Rethinking import

Recently there has been some discussion on python-dev about import and what people don't like about it, how to possibly change it, etc. Since I am going to have to muck around with the import machinery for my security work I have been contemplating how I would change imports if I had the time and inclination.

But before I start dribbling ideas from my proverbial mouth, I should say two things. One is that this is about the machinery for imports, not new ways of doing the import statement. Second, this is all for Py3K and not for Python 2.x since this is all pie-in-the-sky stuff.

To begin any discussion about imports you need to identify the different facets to an import. There is .py vs. .pyc/.pyo vs. extension modules vs. custom imports. There are absolute vs. relative imports. Finally there are packages vs. individual modules.

Now, we should also look at how imports are controlled currently. We have sys.path, __import__, .pth files, and the PEP 302 importers. In terms of sys.path you have the stdlib (with all of the plat and lib directories included in that), site-packages, .pth files, and PYTHONPATH. __import__ works off of sys.path.
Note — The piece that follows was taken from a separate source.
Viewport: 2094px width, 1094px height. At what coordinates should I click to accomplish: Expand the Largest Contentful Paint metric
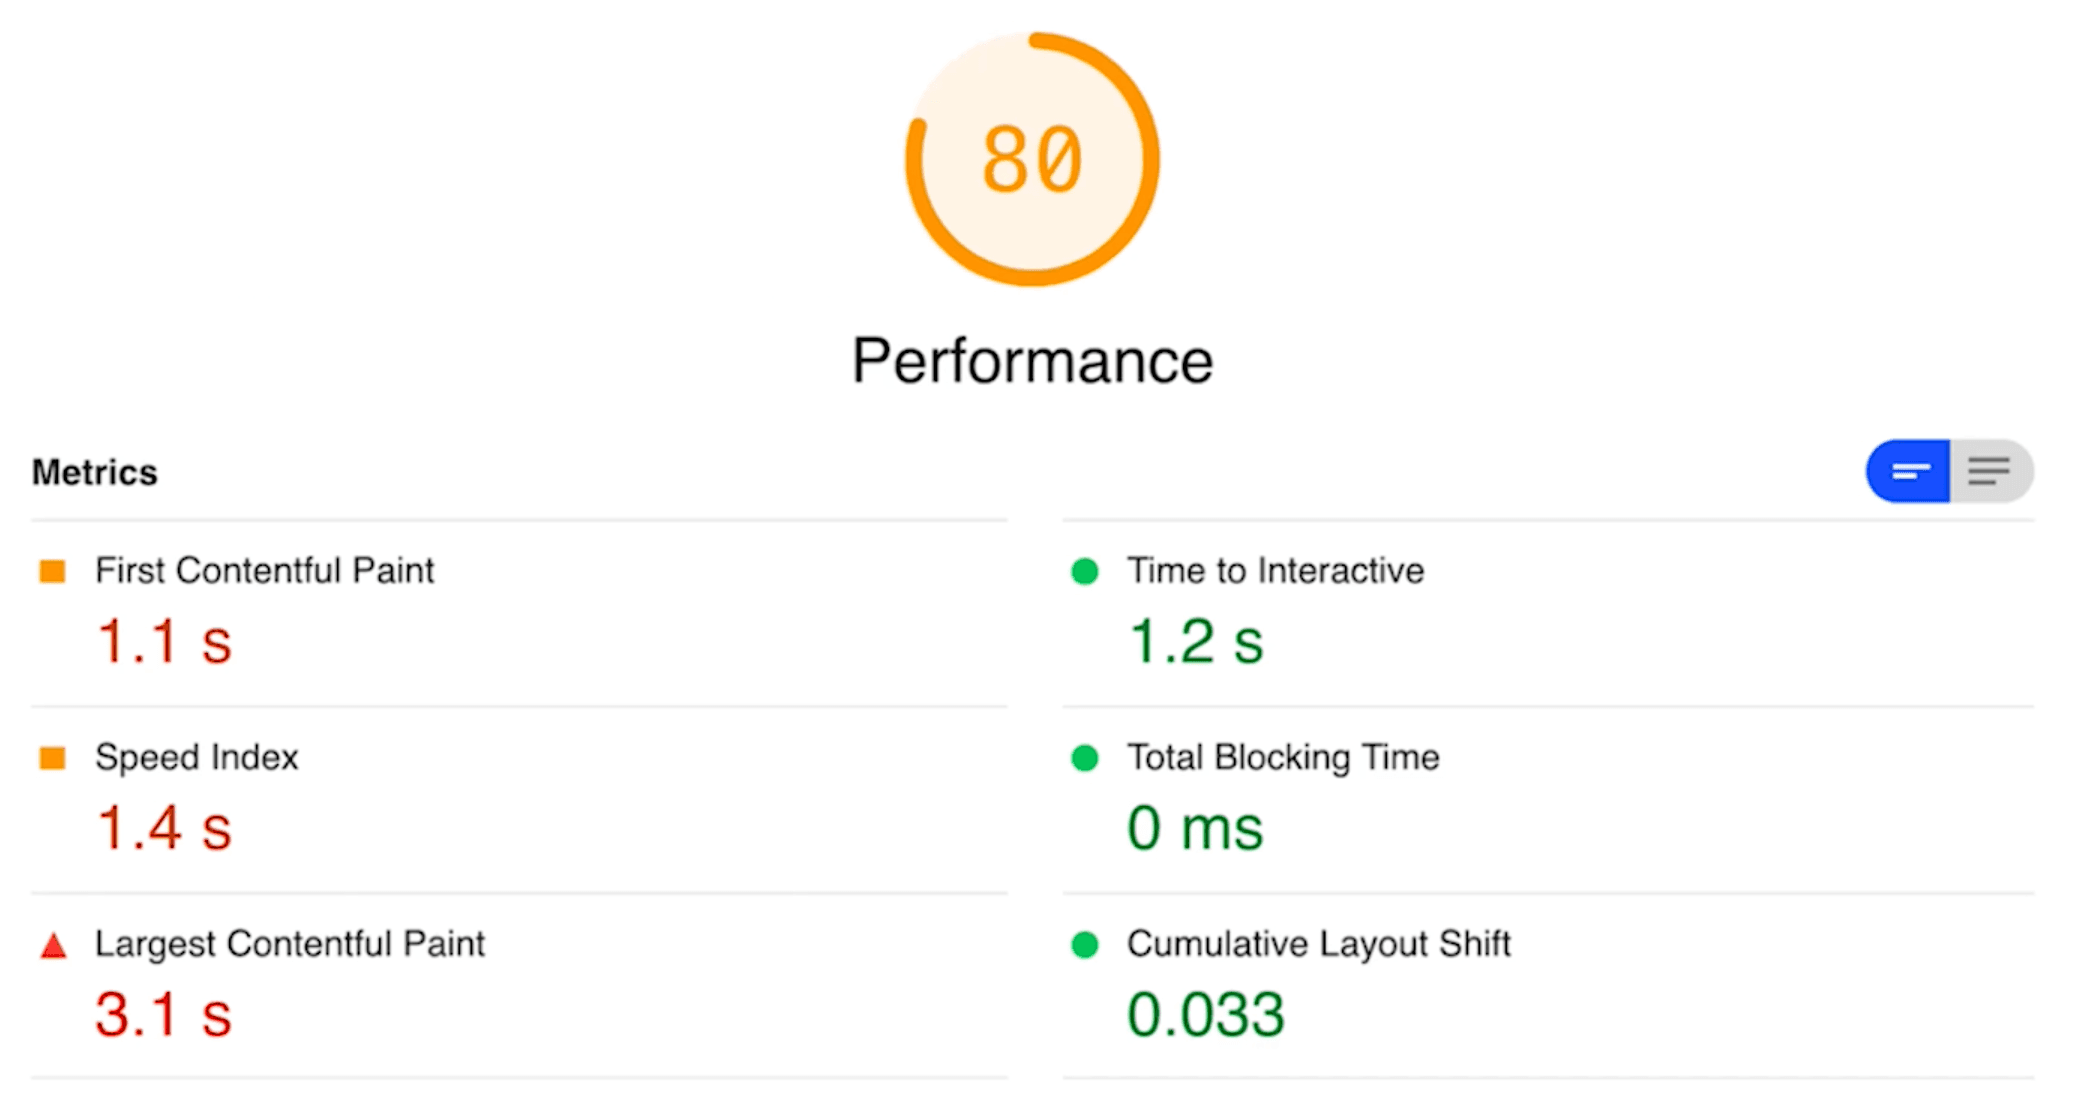click(x=290, y=944)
The PEP 302 importers can basically do what they want, but are usually associated with an entry in sys.path.

What issues are there with this current setup, though? For one, there are several places to tweak imports: sys.path, __import__, and the three sys module attributes for PEP 302. It would be nice if this was a little bit more unified. People also tend not to like people to tweak sys.path, but usually complicated packages do tweak stuff. I also personally hate .pth files, but that's partially because I had to re-implement them when I partially rewrote site.py .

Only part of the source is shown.